There's the pop music, of course. While the films, by necessity, tend to focus on early surf music, notably with the appearance of Dick Dale in the first few films, a significant amount of branching out occurs. There's Donna Loren, of course, belting out a number from time to time, a Dr. Pepper bottle usually conspicuous somewhere in the shot, and Little Stevie Wonder puts in some time as well. There's also, of course, almost obligatory songs from Frankie Avalon and Annette Funicello.

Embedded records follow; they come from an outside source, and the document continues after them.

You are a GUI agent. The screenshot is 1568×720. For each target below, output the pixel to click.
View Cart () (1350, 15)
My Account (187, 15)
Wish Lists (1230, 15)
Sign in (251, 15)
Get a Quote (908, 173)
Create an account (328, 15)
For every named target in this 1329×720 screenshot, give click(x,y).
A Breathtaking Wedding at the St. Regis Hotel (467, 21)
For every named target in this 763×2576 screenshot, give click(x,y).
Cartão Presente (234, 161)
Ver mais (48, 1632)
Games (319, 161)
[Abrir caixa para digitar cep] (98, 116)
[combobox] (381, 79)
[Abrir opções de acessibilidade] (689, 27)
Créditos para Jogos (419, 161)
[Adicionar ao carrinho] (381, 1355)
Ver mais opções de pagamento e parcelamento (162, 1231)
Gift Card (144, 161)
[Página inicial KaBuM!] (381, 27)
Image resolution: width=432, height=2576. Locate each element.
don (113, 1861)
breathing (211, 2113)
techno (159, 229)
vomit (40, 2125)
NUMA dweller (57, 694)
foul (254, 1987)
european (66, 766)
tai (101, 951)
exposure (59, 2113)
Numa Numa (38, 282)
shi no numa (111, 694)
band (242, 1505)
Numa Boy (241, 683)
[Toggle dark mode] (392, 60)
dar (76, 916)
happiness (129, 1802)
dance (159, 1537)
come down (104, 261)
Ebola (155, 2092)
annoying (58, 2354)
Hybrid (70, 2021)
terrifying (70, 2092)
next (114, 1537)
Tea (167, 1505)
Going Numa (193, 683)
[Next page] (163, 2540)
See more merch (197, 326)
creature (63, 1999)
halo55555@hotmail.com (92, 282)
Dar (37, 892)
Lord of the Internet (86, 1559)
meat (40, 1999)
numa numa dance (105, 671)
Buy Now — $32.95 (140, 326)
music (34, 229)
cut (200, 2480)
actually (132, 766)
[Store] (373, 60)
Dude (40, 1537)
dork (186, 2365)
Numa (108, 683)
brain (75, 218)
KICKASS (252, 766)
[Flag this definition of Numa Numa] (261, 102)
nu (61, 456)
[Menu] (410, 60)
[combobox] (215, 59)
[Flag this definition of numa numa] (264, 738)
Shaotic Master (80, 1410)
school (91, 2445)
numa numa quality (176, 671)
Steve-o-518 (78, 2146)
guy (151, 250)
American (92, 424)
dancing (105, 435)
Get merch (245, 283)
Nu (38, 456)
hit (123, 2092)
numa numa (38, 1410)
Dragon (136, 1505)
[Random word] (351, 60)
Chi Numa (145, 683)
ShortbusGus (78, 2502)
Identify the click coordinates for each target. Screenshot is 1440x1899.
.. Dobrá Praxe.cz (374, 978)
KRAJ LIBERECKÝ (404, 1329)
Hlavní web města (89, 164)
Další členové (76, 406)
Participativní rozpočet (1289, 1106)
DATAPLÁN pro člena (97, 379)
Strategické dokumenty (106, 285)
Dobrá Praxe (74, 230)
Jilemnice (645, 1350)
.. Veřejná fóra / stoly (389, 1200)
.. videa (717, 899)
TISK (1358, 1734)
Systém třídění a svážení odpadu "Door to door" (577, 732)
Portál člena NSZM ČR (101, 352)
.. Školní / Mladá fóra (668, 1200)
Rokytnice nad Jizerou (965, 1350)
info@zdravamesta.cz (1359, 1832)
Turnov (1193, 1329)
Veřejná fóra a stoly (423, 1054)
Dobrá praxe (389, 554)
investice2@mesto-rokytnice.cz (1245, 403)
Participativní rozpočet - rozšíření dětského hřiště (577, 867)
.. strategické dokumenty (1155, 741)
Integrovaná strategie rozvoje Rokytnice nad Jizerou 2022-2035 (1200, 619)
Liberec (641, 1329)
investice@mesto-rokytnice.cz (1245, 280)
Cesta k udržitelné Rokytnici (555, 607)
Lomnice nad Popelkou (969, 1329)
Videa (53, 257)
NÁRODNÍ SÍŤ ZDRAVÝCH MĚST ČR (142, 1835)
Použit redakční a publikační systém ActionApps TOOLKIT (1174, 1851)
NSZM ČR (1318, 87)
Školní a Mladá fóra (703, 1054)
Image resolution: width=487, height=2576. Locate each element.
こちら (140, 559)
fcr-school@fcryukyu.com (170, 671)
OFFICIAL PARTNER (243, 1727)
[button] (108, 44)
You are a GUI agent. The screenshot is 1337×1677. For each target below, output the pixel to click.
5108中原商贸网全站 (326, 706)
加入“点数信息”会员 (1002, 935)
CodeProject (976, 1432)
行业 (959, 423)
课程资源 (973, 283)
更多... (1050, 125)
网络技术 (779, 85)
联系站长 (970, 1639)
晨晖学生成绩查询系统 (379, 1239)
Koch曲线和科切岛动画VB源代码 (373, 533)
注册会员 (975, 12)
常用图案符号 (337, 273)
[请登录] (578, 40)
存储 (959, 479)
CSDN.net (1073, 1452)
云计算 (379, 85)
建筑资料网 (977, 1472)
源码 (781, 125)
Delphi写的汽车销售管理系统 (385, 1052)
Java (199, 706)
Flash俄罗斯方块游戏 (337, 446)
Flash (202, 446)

Ah, Annette. The first, last and only Mousketeer to ever have anything remotely like talent. She occupies a strange place in the Beach Party films. Simultaneously the object of lust and the enforcer of strict social norms. It's Annette's Dee-Dee character who utters the frequent mantra of no sex before marriage, turning each entry in the series into essentially what Jay Presson Allen once referred to as a "delayed fuck" film. But she really is the heart and soul of the films. She's that sweet, innocent core, that bedrock foundation of "traditional values" that allows the debauchery to go on. Without Annette there to remind us of what a good girl looks, acts and sounds like, we might stop and realize that those teenagers are...*gasp-shock-horror* BALLING! Plus, she sings kind of purty.
But it's not all horny teenagers. The cameo and recurring comedy bits are added value. If nothing else, the producers of the Beach Party films deserve credit for keeping food on Buster Keaton's table. Oh, sure, you've got your Vincent Price, Boris Karloff and Peter Lorre walk-ons, and the featured appearances of Don Rickles, Morey Amsterdam, Buddy Hackett and Paul Lynde. But you've also got the greatest comedy villain of all time. Harvey Lembeck as the low-rent Marlon Brando, Eric Von Zipper. Only missing out on one of the Beach Party films, Eric Von Zipper sets the standard for incompetent menace. From ambitious plots to kidnap pop princesses, to the far more mundane goals of simply, finally, getting one over on those surf-bums for once, Von Zipper is the villain that can never quite catch a break, more of a risk to himself than anyone else, and in deadly danger from getting poked in the forehead with a finger. The Beach Party films just wouldn't be the same without the misplaced optimism of his mantra, "I am my ideal." A few decades later, that phrase would reek of pop psychology bluster, but here it's a mark of just how disconnected from reality Von Zipper is.
All these details add up. The films, as a whole, work on a variety of levels; time capsule, subversive cinema, unintentional social commentary, and slightly naughty yet ultimately wholesome fun. In that light, it's pretty much a necessity that a Beach Party Week exists.